Read through the data and count the lines that contain the string "checkmark"; give only the result.

******************************

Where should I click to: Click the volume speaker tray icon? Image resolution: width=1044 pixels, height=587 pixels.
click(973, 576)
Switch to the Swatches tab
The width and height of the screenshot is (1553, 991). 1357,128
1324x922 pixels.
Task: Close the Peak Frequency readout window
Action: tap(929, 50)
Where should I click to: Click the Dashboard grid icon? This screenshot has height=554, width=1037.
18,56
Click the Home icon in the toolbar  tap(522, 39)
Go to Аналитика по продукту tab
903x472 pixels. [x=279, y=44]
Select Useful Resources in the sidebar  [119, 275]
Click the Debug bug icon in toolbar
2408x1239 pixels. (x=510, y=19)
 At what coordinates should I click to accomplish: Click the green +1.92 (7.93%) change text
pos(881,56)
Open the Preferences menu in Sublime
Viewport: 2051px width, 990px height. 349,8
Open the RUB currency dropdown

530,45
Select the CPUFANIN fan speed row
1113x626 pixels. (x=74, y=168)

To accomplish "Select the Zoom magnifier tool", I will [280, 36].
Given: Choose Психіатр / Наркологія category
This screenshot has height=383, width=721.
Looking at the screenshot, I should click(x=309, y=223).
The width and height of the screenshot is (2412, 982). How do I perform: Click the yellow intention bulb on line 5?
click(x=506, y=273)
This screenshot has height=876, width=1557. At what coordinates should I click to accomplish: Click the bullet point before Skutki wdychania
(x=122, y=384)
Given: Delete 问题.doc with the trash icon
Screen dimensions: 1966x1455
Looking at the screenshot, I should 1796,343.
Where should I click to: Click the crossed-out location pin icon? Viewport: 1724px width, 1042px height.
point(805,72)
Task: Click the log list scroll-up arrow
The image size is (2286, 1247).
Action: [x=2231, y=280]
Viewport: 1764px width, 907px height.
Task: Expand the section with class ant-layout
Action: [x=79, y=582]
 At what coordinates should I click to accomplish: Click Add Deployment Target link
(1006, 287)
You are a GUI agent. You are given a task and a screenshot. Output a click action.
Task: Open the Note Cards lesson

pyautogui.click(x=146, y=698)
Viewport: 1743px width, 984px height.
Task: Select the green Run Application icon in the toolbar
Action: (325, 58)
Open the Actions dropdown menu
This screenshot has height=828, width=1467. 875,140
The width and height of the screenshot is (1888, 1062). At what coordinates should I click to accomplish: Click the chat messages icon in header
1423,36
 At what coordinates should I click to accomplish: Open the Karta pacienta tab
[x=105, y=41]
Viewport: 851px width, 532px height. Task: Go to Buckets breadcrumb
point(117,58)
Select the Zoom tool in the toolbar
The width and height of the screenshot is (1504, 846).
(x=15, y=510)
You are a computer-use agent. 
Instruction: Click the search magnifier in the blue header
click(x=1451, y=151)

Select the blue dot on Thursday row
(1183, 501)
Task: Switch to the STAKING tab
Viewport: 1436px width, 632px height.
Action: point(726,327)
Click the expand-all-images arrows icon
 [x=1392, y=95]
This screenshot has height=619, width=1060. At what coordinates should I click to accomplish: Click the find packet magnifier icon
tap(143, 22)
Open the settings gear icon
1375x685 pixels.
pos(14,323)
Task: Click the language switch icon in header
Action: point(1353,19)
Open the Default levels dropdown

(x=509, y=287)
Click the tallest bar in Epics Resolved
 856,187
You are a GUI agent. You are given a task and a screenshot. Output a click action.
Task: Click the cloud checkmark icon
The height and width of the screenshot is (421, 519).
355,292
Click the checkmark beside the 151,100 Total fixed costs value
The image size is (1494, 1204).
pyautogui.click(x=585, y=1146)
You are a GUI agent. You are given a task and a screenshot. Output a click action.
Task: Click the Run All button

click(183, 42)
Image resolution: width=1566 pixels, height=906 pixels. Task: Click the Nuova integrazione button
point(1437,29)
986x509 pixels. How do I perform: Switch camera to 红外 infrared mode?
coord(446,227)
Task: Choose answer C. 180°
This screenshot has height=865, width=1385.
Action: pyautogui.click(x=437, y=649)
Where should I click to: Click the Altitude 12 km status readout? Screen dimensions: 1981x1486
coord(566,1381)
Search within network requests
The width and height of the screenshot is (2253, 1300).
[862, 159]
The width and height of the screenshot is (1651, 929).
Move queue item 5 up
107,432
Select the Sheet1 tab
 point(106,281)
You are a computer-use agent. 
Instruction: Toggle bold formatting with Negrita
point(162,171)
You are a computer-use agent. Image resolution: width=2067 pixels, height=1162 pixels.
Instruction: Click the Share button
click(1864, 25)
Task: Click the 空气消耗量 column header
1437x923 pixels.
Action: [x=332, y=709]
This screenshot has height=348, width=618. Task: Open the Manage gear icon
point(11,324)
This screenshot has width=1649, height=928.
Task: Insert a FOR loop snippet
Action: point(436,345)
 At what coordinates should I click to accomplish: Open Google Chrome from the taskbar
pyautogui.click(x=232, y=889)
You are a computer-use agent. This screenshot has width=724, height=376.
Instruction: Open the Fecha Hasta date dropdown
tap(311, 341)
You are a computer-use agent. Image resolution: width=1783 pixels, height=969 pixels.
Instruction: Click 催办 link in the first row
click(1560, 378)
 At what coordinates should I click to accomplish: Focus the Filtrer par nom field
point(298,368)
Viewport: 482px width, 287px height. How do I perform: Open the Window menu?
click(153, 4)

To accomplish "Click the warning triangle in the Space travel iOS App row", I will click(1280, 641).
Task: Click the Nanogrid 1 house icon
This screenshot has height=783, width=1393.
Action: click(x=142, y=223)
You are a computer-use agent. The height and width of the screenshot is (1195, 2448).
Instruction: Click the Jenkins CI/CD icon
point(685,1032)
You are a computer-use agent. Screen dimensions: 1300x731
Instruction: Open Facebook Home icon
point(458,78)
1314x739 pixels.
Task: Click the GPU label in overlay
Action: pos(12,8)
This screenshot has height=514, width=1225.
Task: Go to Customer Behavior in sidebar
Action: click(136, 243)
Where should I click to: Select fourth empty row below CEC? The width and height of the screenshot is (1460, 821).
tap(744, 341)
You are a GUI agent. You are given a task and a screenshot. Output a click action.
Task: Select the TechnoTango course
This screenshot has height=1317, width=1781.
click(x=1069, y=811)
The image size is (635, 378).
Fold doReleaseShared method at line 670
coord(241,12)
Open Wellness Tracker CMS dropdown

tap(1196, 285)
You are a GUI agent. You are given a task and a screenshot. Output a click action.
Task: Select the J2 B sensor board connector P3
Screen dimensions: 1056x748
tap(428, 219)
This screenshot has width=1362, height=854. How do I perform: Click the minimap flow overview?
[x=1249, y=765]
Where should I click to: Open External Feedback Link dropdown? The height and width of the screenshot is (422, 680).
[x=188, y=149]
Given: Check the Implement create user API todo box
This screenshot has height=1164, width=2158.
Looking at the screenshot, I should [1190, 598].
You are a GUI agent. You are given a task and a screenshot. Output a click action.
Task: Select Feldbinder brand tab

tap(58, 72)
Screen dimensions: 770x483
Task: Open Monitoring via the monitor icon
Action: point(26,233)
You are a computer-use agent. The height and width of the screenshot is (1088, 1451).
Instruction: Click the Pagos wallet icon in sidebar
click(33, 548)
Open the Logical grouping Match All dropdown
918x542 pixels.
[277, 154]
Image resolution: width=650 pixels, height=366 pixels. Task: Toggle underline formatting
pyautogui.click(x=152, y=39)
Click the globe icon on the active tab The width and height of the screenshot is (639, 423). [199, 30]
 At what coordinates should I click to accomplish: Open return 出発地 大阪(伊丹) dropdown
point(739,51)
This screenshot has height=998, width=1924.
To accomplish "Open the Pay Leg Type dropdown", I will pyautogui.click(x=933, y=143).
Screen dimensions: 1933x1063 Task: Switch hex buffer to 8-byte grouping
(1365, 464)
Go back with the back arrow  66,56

******************************

**RESPONSE:** 2